But on a personal computer level, the most significant differentiator between storage types is whether you can (almost) instantaneously update and access files across computers (cloud-based storage with desktop file access) or if manual/automated backups occur. I personally like to have a majority of my files easily accessible, so I utilize Dropbox and Google Drive to constantly update between computers. I also back up all of my files from my workstation to an external hard drive just to maintain an extra  layer of data protection in case something goes awry.

  • Requirements for Data Storage
  • Local Storage: The Tried and True
    • Internal HDD
      • Installed on your desktop or laptop
      • Can most readily access data for constant use, making interactions with files the fastest
      • Likely the most at-risk version due to potential exposure to viruses in addition to nearly-constant uptime (and bumps for laptops)
      • Note that Solid State Drives (SSDs) do not have the same lifespan for the number of read/write as an HDD, leading to slowdowns or even failures if improperly managed. However, newer SSDs are less prone to these issues due to a combination of firmware and hardware advances.
      • A separate data drive (a secondary HDD that stores data and not the primary operating system) is useful for expanding easily-accessible space. However, it is not nearly as isolated as data contained within a user’s account on a computer and must be properly configured to ensure privacy of files
    • External Hard Drive Disk (HDD)
      • One-time cost ($50-200), depending on portability/size/speed
      • Can allow for off-line version of data to be stored, avoiding newly introduced viruses from preventing access or corrupting older versions (e.g. ransomware)—requires isolation from your workflow
      • May back up data instantaneously or as often as desired: general practice is to back up nightly or weekly
      • Software provided with external hard drives is generally less effective than self-generated scripts (e.g.

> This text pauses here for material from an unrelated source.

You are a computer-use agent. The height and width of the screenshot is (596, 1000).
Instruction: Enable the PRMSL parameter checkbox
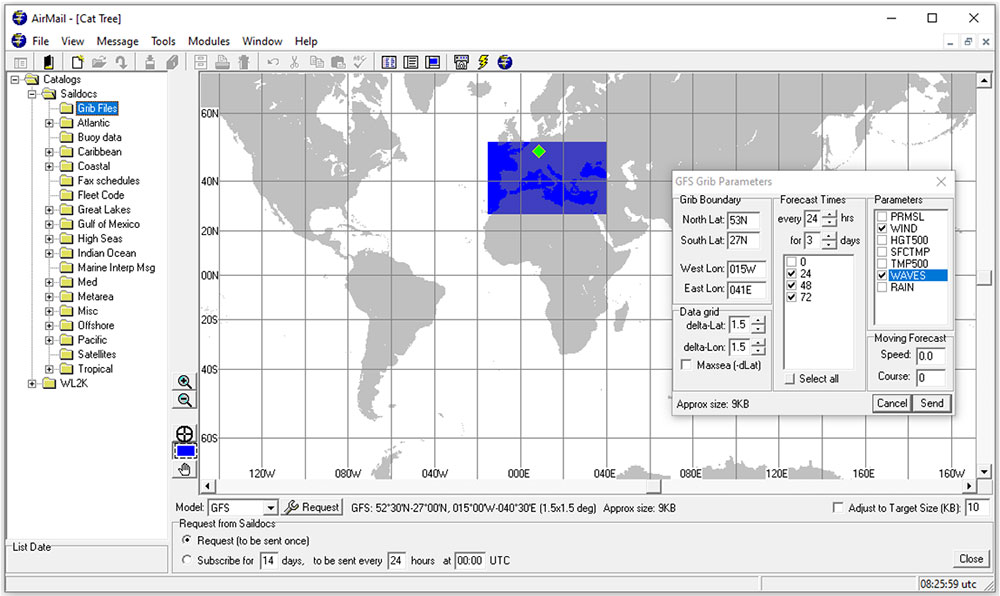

Robocopy in Windows)
      • Unless properly encrypted, can be easily accessed by anyone with physical access
      • May be used without internet access, only requiring physical access
      • High quality (and priced) HDDs generally increase capacity and/or write/read speeds
    • Alternative Media Storage
      • Flash Thumb Drive
        • Don’t use these for data storage, only temporary transfer of files (e.g. for a presentation)
        • Likely to be lost
        • Likely to malfunction/break
      • Outdated Methods
        • DVD/Blu-Ray
        • Floppy Disks
        • Magnetic Tapes
      • M-Discs
        • Required a Blu-Ray or DVD reader/writer
        • Supposedly lasts multiple lifetimes
        • 375 GB for $67.50
  •  Dropbox
    • My experience is that Dropbox is the easiest cloud-storage solution to use
    • Free Version includes 2 GB of space without bells and whistles
    • 1 TB storage for $99.00/year
    • Maximum file size of 20 GB
    • Effective (and standard) for filesharing
    • 30-day version history (extended version history for one year can be purchased for an additional $39.00/year)
    • Professional, larger plans with additional features (e.g. collaborative document management) also available
    • Can easily create collaborative folders, but storage counts against all individuals added (an issue if individuals are sharing large datasets)
    • Can interface with both a web interface and across as operating system desktops
    • Fast upload/download speeds
    • Previous version control can allow access to previous versions if ransomware becomes an issue
    • Supports two-factor authentication
    • Requires internet access for online storage/backup, but has offline access
  • Google Drive
    • My experience is that Google Drive is relatively straight forward
    • Unlimited data/email storage for Cornell students, staff, and faculty
    • Costs $9.99/mo for 1 TB
    • Maximum file size of 5 GB
    • Easy access to G Suite, which allows for real-time collaboration on browser-based documents
    • Likely to lose access to storage capabilities upon graduation
    • Google Drive is migrating over to Google Stream which stores less commonly used files online as opposed to on your hard drive
    • Google File Stream (used to sync files with desktop) requires a constant internet connection except for recently-used files
    • Previous version control can allow access to previous versions if ransomware becomes an issue
    • Supports two-factor authentication
    • Requires internet access for online storage/backup
  • Cornell Box
    • My experiences are that Cornell Box is not easy to use relative to other options
    • Unlimited storage space, 15 GB file-size limit
    • Free for Cornell students, staff, and faculty, but alumni lose access once graduating
    • Can only be used for university-related activities (e.g. classwork, research)
    • Sharable links for internal Cornell users; however, it is very intrusive to access files for external users (requires making an account)
    • Version history retains the 100 most recent versions for each file
    • Can connect with Google Docs
    • Previous version control can allow access to previous versions if ransomware becomes an issue
    • Supports two-factor authentication
    • Requires internet access for online storage/backup, but has offline access
  • TheCube

Long-Term (5+ Years) Data Storage

It should be noted that most local media types degrade through time. Utilizing the 3-2-1 strategy is most important for long-term storage (with an emphasis on multiple media types and off-site storage). Notably, even if stored offline and never used, external HDDs, CDs, and Blu-Ray disks can only be expected to last at most around five years. Other strategies, such as magnetic tapes (10 years) or floppy disks (10-20 year), may last longer, there is no truly permanent storage strategy (source of lifespans).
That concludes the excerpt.